Ausschnitt ->
========================
Cannes 2019: Nichts als Zahlen?

Das Festival von Cannes nennt erstmals Zahlen zur Geschlechtergerechtigkeit. Unvoreingenommen ist die Zusammenstellung nicht. Ein Überblick über Genanntes und Ungenanntes.

Das Festival von Cannes strengt sich an, man sieht es, man hört es, man kann es erstmals auch nachlesen. In einem am Vortag der Eröffnung verschickten Bericht listen die Veranstalter einige Zahlen zur Geschlechtergerechtigkeit auf. Was er verschweigt: Wie fraglich es ist, dass sich die Kultur des Festivals tatsächlich gewandelt hat. Und das, gerade weil die Zahlen frohen Mut ausstrahlen sollen.

Spannend ist der Bericht in doppelter Hinsicht. Weil er Karten auf den Tisch legt und gleichzeitig vieles unter den Tisch fallen lässt. Es ist das erste Mal überhaupt, dass in solchem Detailgrad Informationen zur Geschlechterverteilung in Cannes erhoben und zur Verfügung gestellt werden. Am einfachsten auszurechnen ist, was ohnehin öffentlich ist: die Zahlen zur Präsenz von Regisseurinnen in den Wettbewerben. Selbst wenn es nicht nach viel klingt, hier ist es schon ein Fortschritt, wenn 4 Regisseurinnen 17 Regisseuren gegenüberstehen (19 %) – wobei man, wenn man es genau nehmen will und es um Repräsentation geht, die tatsächlichen Personen zählen könnte und die beiden Regieteams aus jeweils zwei Männern doppelt. Dann wären es 4:19 (17 %). In der wichtigsten Nebenreihe Un Certain Regard sind es 8:11 (42%), in den Special Screenings 3:8 (27%). Beim Kurzfilmwettbewerb sind es 5:7 (42%). Gesamt zählt das Festival 19:69 Filme (lange und kurze zusammengerechnet), was 27,5% entspricht.
========================
Beantworte zum Ausschnitt über das Festival von Cannes 2019 knapp die folgenden Fragen.
(a) Wann verschickten die Veranstalter ihren Bericht?
(b) Welches Verhältnis von Regisseurinnen zu Regisseuren nennt der Ausschnitt für die Reihe Un Certain Regard?
(c) Wie viele Filme zählt das Festival insgesamt, und welchem Anteil entspricht das?

Bereitgestellte Daten ->
========================
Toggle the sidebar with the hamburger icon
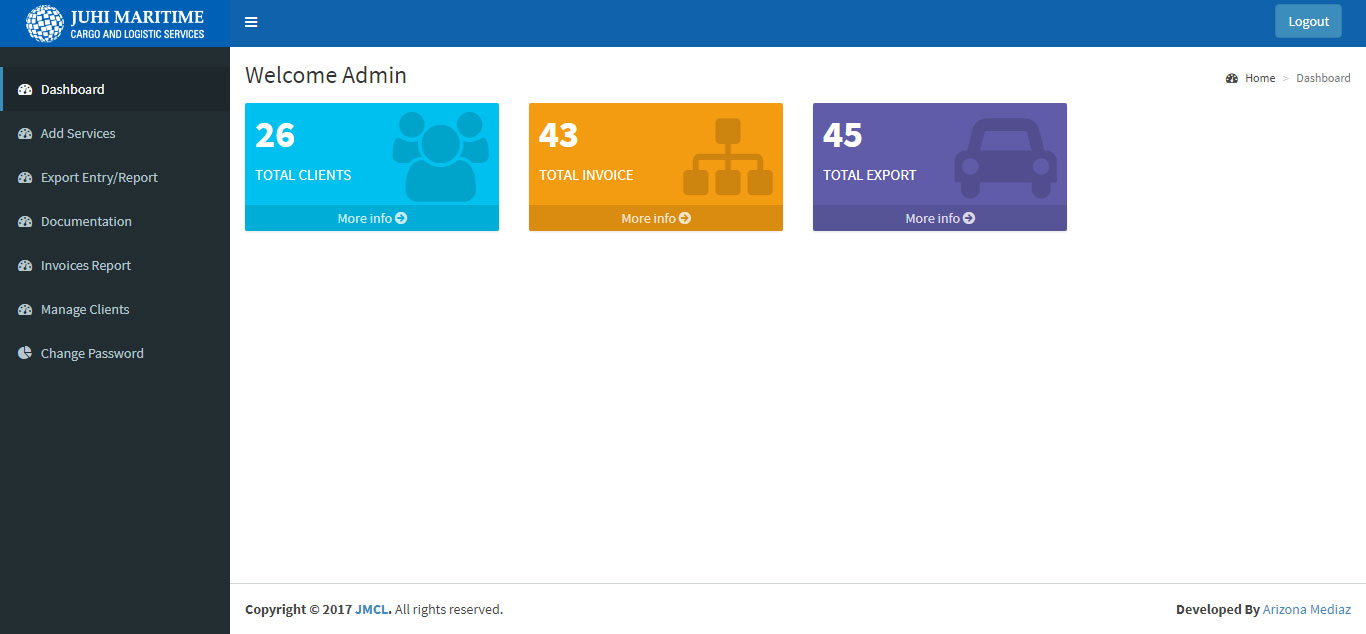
========================
Ergebnis ->
(a) Am Vortag der Eröffnung.
(b) 8:11, also 42 %.
(c) 19:69 Filme, lange und kurze zusammengerechnet. Das entspricht 27,5 %.